Sure, there was that 936-point surge in the Dow following the government's plan to buy $250 billion worth of equity in ailing banks. Maybe in hindsight that will be seen as having been the all-clear signal for stocks. But then again, it might have merely been a sucker's rally, not the end of the bear market. And even if the worst is over, it often takes months—sometimes years—for the market to regain enough strength to power a sustained move higher.

Cheap? There are hopeful signs that fear in the market may have reached its zenith. By comparison with the bear market of 2002, evidence of overdone selling is becoming clearer. Analysts at Ned Davis Research say the steep declines in early October resemble the "type of waterfall decline that occurs at the end of bear markets when fear feeds on itself." Various gauges of market panic are hitting all-time highs.

The VIX index, Wall Street's so-called fear gauge, is well above levels seen during the 2002 bear market. "We're getting the capitulation," says Ed Clissold, a senior global analyst at Ned Davis. Certainly by some measures, the market is now looking awfully cheap. For instance, the S&P 500's forward price-to-earnings ratio is 11.2, as low as it has been since the bear market of 1990. But that number may actually be too rosy, given how much unseen damage the credit crisis may be inflicting upon the economy.

So as bad as it is, there could be farther to fall. Earnings weakness is a worry. In bear markets, share price declines often more or less match the fall in corporate earnings, explains chief economist Michael Darda of MKM Partners.

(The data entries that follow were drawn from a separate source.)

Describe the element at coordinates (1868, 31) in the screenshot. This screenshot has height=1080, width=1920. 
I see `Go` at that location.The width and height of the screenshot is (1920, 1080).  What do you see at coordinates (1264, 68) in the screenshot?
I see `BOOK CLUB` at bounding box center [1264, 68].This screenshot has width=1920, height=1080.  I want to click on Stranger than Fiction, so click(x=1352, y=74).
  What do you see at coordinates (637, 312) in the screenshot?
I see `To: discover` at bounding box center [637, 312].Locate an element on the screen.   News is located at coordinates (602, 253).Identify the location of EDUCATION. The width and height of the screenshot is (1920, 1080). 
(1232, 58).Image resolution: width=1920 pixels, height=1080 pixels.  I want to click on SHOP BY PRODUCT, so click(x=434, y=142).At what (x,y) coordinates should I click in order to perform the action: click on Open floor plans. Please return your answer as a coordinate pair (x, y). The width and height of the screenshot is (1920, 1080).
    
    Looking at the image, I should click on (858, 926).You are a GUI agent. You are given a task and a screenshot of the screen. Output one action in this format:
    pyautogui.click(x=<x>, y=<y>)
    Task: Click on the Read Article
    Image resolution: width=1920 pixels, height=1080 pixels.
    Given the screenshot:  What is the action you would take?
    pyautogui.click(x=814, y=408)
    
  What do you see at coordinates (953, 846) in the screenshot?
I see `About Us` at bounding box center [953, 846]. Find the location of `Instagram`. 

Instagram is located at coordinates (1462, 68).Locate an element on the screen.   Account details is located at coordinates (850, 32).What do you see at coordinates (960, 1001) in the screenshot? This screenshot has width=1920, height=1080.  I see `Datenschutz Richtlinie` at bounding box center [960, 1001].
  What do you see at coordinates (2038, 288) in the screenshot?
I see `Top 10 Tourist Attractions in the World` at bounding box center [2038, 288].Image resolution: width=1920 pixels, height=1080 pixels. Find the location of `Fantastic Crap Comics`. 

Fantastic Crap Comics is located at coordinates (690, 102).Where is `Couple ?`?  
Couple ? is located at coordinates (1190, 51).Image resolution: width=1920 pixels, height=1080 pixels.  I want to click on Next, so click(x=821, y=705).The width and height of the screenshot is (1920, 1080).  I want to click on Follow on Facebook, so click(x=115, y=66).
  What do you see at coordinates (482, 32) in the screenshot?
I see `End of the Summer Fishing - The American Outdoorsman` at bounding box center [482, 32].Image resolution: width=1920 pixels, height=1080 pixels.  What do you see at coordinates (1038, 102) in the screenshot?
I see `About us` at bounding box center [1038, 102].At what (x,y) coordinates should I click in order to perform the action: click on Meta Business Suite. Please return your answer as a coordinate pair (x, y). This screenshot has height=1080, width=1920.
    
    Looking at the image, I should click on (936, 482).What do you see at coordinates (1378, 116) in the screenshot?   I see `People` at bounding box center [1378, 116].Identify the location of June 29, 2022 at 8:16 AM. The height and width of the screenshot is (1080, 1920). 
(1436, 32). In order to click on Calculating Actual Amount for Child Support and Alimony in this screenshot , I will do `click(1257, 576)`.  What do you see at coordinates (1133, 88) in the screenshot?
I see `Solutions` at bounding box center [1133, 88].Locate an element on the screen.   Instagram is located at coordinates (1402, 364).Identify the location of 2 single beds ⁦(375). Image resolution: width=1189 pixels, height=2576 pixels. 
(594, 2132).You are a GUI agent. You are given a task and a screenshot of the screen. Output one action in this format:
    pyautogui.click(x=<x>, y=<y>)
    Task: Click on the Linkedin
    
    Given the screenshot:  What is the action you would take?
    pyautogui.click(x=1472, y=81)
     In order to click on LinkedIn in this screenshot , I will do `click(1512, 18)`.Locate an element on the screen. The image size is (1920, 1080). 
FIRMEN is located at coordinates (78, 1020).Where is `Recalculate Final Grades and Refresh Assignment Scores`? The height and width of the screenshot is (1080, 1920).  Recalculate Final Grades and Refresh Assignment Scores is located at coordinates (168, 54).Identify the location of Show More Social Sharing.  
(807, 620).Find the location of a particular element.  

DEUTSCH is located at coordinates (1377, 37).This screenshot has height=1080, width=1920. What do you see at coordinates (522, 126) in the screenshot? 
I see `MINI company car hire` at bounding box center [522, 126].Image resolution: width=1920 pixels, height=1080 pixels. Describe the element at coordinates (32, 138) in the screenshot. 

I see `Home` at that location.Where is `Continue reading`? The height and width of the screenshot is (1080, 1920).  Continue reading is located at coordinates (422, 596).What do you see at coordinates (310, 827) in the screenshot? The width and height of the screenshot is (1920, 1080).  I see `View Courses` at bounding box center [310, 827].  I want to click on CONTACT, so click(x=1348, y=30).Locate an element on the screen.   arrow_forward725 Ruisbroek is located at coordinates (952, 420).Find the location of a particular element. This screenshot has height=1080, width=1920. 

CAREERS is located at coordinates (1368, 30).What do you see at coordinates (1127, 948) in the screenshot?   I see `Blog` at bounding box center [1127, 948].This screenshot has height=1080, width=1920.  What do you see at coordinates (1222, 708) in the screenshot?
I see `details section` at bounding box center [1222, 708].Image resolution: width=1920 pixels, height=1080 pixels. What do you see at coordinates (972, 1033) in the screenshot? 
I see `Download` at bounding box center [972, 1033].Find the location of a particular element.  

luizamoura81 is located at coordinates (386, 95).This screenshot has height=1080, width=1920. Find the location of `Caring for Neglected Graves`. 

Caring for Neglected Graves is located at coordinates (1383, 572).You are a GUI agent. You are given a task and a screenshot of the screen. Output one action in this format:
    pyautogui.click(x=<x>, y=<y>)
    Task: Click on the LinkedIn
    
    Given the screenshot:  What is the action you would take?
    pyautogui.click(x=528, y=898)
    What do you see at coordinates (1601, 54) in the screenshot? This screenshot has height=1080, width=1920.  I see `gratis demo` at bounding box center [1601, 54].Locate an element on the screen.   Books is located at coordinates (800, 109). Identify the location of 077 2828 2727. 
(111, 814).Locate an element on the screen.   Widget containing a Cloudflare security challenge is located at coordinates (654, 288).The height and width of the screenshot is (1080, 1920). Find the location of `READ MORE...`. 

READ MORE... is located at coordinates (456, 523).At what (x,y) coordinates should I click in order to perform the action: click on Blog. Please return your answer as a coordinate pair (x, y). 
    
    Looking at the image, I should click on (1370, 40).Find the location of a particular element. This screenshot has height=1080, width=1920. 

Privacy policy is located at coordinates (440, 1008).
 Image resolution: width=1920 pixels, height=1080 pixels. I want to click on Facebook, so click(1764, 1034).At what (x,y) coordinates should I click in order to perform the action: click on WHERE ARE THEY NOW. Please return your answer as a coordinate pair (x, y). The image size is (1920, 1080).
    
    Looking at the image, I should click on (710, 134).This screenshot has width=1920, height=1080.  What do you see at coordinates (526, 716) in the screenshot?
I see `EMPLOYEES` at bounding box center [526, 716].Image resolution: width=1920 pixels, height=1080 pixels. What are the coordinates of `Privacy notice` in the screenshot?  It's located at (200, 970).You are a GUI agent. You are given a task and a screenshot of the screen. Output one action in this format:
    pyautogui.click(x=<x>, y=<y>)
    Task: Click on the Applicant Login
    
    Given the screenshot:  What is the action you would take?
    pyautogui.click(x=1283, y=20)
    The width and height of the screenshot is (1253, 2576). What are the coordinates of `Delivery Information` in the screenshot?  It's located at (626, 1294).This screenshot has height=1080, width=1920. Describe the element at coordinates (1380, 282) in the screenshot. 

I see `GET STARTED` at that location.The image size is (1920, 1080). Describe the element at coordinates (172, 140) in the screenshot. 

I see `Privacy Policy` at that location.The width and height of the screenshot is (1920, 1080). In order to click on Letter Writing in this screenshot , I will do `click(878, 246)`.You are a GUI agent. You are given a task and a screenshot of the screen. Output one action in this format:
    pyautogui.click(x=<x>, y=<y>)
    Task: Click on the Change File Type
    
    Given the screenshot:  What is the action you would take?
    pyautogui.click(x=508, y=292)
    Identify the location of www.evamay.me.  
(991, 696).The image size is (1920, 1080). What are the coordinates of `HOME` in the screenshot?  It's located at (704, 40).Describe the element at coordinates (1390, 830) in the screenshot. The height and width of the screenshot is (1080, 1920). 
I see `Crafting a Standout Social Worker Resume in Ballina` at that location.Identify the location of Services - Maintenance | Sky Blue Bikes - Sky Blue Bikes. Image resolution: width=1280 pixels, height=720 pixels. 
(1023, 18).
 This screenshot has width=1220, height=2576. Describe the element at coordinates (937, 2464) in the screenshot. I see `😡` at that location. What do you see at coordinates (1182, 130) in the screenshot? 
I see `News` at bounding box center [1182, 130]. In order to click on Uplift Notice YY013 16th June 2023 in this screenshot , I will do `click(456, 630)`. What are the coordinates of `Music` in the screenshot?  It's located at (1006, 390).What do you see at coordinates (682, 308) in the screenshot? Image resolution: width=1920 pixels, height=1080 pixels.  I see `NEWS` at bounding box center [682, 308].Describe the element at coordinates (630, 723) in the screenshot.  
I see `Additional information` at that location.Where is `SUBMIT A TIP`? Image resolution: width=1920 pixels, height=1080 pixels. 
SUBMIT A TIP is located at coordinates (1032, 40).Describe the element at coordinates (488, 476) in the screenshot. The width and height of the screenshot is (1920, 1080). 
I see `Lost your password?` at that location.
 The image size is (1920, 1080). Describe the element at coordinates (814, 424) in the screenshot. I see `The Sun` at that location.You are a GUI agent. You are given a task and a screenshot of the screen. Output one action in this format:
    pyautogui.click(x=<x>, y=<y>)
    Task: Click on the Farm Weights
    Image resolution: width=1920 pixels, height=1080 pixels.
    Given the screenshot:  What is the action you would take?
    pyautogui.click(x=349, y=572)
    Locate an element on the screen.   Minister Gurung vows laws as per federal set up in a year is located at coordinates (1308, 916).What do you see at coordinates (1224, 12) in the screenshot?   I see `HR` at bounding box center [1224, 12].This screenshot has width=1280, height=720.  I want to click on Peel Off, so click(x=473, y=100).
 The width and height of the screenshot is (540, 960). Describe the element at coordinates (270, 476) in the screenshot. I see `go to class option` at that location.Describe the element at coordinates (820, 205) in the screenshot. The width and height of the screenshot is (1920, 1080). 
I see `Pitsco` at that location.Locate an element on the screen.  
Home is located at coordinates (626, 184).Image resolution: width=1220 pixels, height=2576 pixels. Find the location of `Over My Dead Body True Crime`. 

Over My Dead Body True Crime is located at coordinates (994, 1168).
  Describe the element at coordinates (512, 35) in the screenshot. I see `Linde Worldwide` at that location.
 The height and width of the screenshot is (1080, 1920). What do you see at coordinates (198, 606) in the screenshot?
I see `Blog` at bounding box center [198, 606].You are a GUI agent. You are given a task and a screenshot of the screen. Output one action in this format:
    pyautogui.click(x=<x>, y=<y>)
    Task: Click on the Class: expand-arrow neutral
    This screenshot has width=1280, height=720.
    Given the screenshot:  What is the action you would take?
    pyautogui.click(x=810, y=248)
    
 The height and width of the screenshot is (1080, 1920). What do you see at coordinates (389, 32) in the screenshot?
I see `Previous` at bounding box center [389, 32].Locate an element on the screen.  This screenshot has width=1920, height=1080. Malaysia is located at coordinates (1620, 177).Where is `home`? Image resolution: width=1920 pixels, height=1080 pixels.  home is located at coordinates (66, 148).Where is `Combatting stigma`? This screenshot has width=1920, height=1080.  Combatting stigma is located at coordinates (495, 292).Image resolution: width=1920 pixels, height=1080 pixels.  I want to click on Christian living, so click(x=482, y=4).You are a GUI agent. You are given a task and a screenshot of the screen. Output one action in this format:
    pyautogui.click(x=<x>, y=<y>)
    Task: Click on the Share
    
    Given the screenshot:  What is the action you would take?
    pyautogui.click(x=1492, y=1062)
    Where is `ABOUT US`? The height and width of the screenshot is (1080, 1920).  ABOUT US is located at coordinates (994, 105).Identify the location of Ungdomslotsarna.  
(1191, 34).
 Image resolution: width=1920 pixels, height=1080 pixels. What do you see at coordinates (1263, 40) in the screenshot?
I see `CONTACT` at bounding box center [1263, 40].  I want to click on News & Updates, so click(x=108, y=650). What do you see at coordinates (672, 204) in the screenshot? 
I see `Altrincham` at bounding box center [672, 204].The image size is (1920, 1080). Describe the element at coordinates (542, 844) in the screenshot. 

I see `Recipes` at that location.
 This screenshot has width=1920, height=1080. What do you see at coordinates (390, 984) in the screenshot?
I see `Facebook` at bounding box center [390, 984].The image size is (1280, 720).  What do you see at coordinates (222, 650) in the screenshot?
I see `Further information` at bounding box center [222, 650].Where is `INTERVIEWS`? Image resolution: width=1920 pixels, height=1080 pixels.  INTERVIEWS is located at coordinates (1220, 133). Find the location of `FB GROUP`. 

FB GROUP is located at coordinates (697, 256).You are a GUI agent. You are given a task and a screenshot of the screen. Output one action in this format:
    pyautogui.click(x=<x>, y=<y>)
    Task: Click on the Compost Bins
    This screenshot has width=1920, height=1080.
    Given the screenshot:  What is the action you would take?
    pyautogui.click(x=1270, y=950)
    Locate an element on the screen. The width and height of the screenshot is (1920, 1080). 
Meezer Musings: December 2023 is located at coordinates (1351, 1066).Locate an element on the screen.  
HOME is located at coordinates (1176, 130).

In 1990-91, stocks fell 20 percent while earnings lost 27 percent. In 2001-02, shares lost 49 percent vs. a 40 percent earnings decline. "So if profits bottom not much more than 44 percent or so from the 2007 peak, the market may be close to the new lows," he says. Unfortunately, he says profits could fall 60 percent this time around.

Damage assessment.What will stocks look like when they (eventually) bounce back? Normally, post-bear rebounds see investors move back into riskier companies. This time, broad shedding of the use of leverage, or borrowed money, across the economy means that may not happen. Companies, like banks, are making sure, at the expense of new investment, that they have enough cash to fund their operations in tough times. "People with weak balance sheets aren't going to be in a position to expand and grow their businesses and do well. In fact, it will be the opposite. The strong get stronger; the weak get weaker," says Stephen Auth, chief investment officer for global equity and asset allocation products at Federated Investors, who oversees more than $37 billion in equities. Merrill Lynch calls consumer staples, healthcare, and tech the market's most "stable and consistent growth properties."